The Pandyas were defeated in the "great battle of Sripurambiyam" in c. 885 AD. Chera Perumal's considerable influence in the Ay country following this battle is visible in two records discovered from that region. A record of the Kizhan Adikal Ravi Neeli, the wife of Chera Perumal Vijayaraga, can be found in Tirunandikkara, a Shiva temple located in the Ay country. In 898 AD, Vikramaditya Varaguna is seen making huge land gifts to the Srimulavasa Buddhist vihara in the Chera Perumal kingdom (the Paliyam copper plates).

The chieftains of Venad, owing allegiance to the Chera-Perumals, were determined on extending their sway into the Ay kingdom.
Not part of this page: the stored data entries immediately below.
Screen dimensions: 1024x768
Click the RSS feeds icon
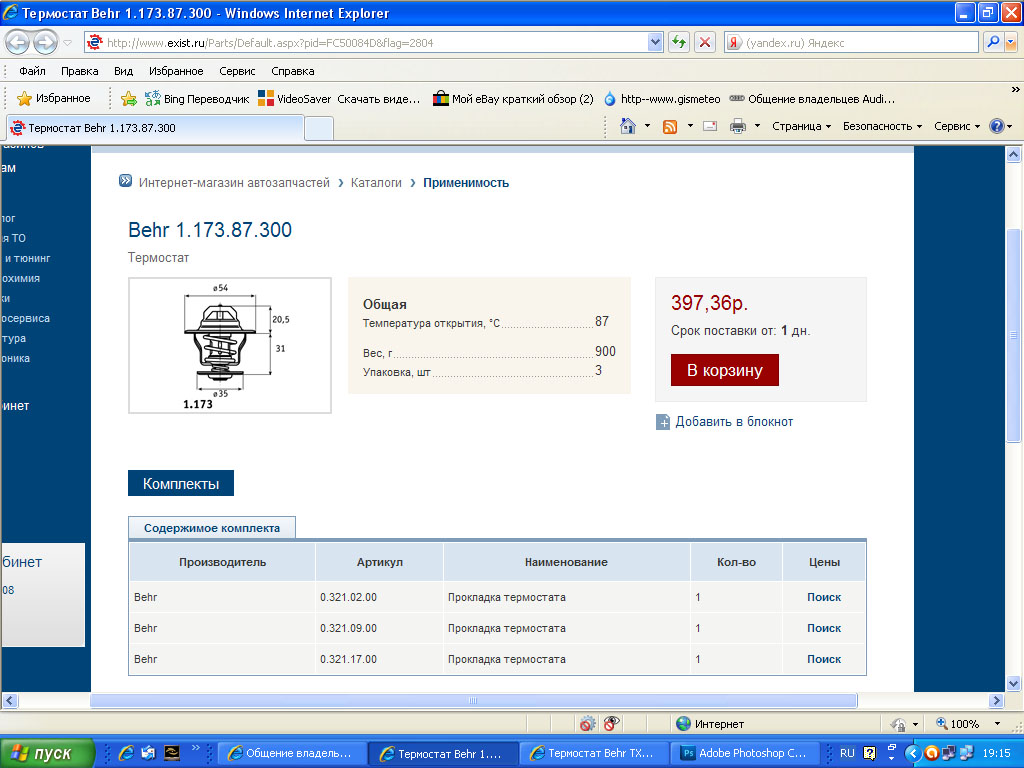pyautogui.click(x=670, y=126)
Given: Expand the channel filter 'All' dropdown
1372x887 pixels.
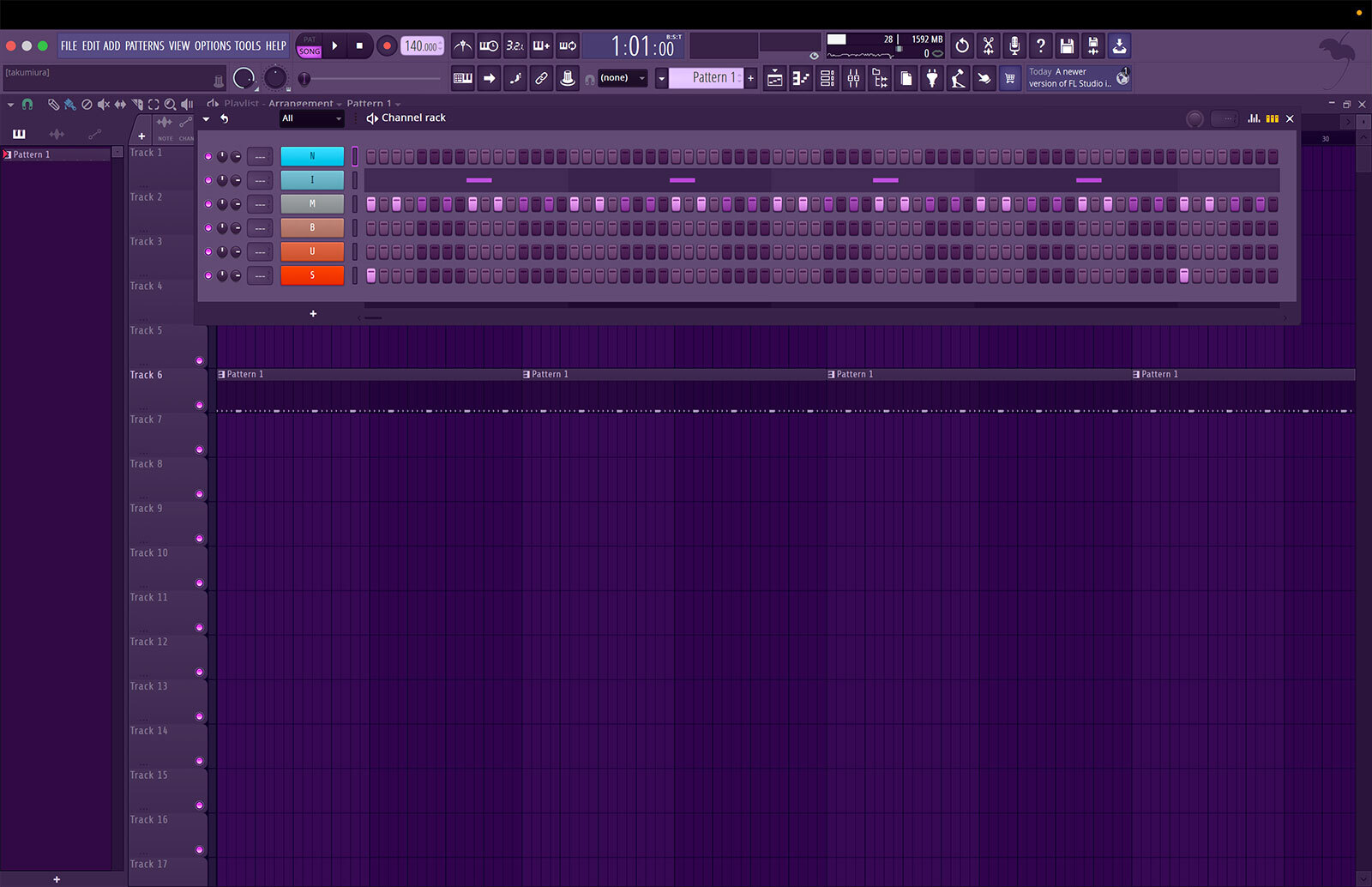Looking at the screenshot, I should pyautogui.click(x=311, y=118).
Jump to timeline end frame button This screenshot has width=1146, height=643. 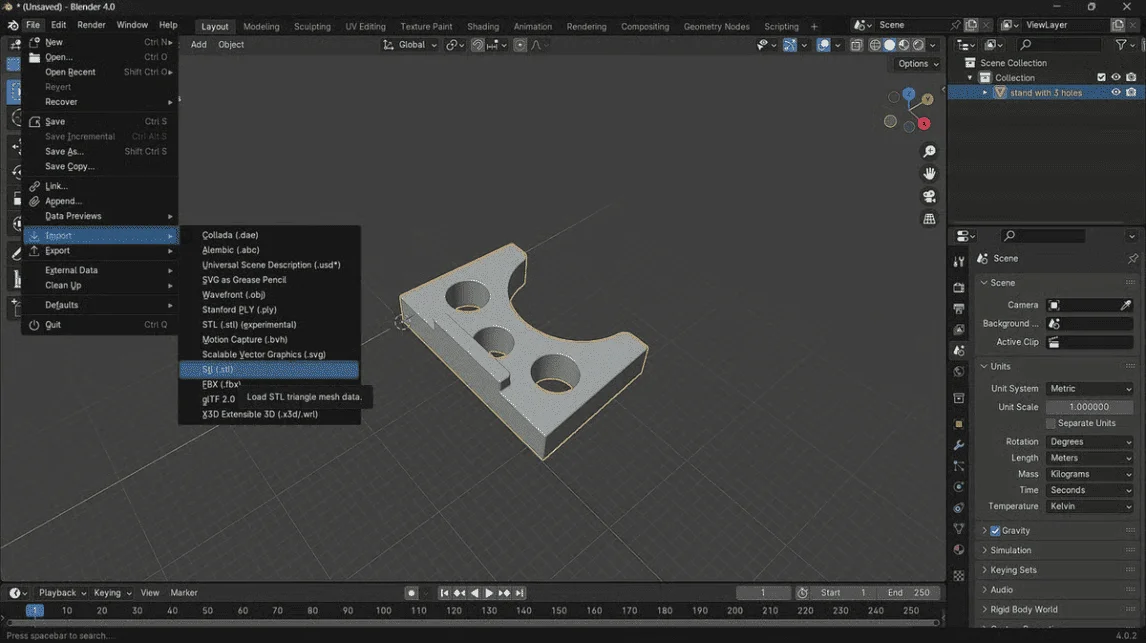coord(520,593)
Their opportunity might have came in the disorder following the Chola defeat at Takkolam (mid-10 century AD). The Venad chieftains were eventually successful in capturing the whole Ay country down to Kottaru. In general, the influence of the Kerala rulers spread into the southern Ay territory in the 10th century AD.

Chola influence in Ay country 
The famous salai at Kantalur, somewhere near present-day Trivandrum, was located in the Ay country (865 AD, Huzur/Parthivapuram Plates, Karunanthadakkkan). The salai was sacked by Chola emperor Rajaraja I in c. 988 AD (fourth regnal year). 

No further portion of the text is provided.